Description
This captures a discussion from #4424
The global function DefaultEnvironment
is a factory function that returns the default environment object (effectively a singleton) which is a special environment instance. As an additional quirk, the factory then replaces itself with another function which just immediately returns the object, so once the singleton is fully initialized, it is very fast and very safe. However, the actual creation can potentially be quite slow:
def DefaultEnvironment(*args, **kwargs):
"""Construct the global ("default") construction environment.
The environment is provisioned with the values from *kwargs*.
After the environment is created, this function is replaced with
a reference to :func:`_fetch_DefaultEnvironment` which efficiently
returns the initialized default construction environment without
checking for its existence.
Historically, some parts of the code held references to this function.
Thus it still has the existence check for :data:`_default_env` rather
than just blindly creating the environment and overwriting itself.
"""
global _default_env
if not _default_env:
_default_env = SCons.Environment.Environment(*args, **kwargs)
_default_env.Decider('content')
global DefaultEnvironment
DefaultEnvironment = _fetch_DefaultEnvironment
_default_env._CacheDir_path = None
return _default_env
If nothing particular has been said in a project's SConscripts, the call to Environment()
(which will be assigned to _default_env
) needs not only to create and initialize the instance, but go through the whole tool setup process, which can include calls to external commands to ask them about versions and/or setup information.
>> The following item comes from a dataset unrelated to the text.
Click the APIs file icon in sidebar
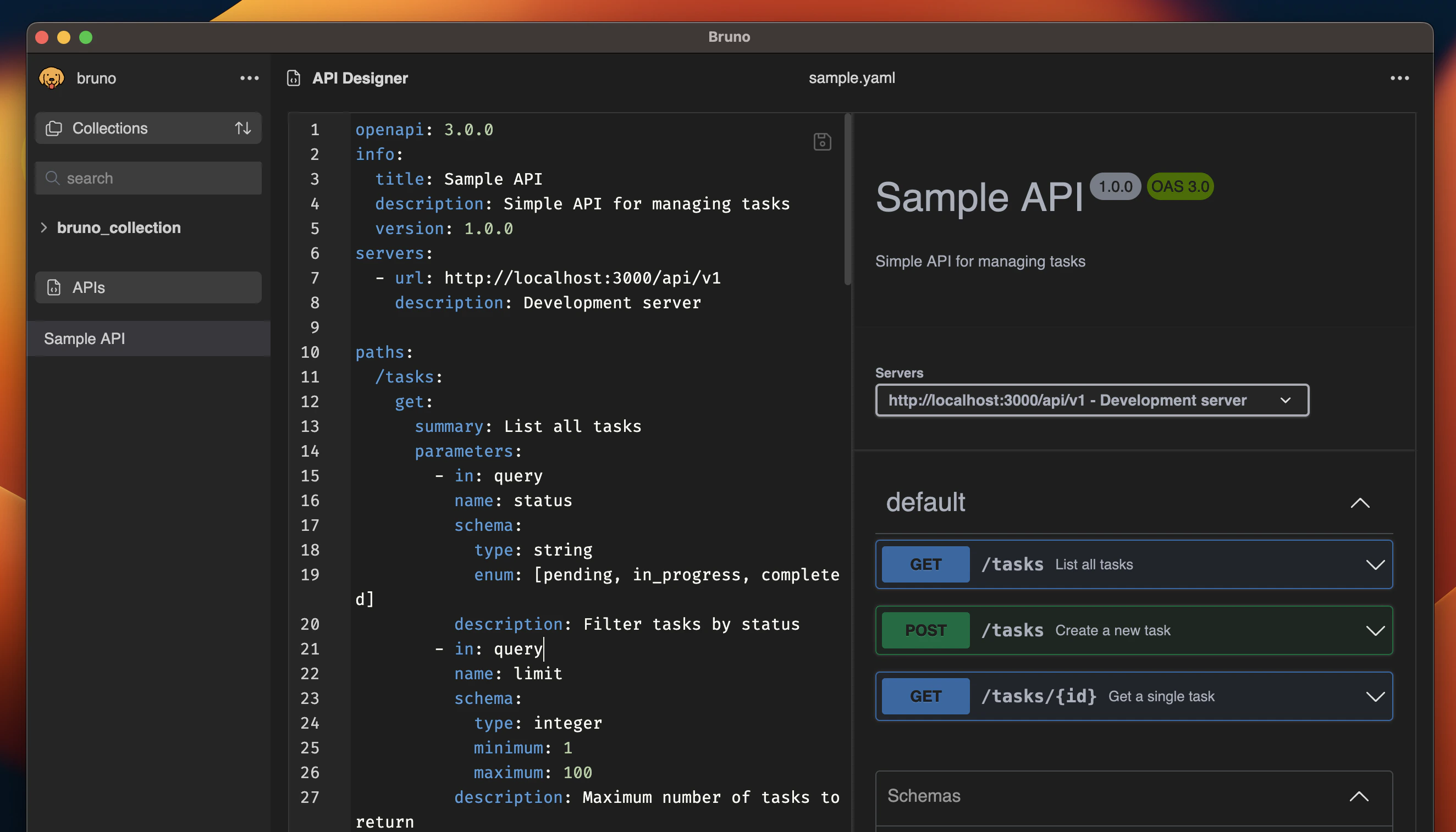click(x=53, y=287)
Thus, it is possible that in a multithreaded build, a second event could require the DefaultEnvironment
, call the factory, end up in the initial version because the overwrite has not happened yet, see _default_env
is not yet set because the first instance is still working, and proceed to try to create another instance.
Any problems can be mitigated by explicitly calling DefaultEnvironment(tools=[])
(which many SCons tests do, for performance reasons), which greatly reduces the timing window, and also forces the creation to happen early and not in the multithreaded build phase. However, asking users to put in a dummy call for purposes that are not visible (i.e. "help avoid an internal error") seems like an unreasonable burden.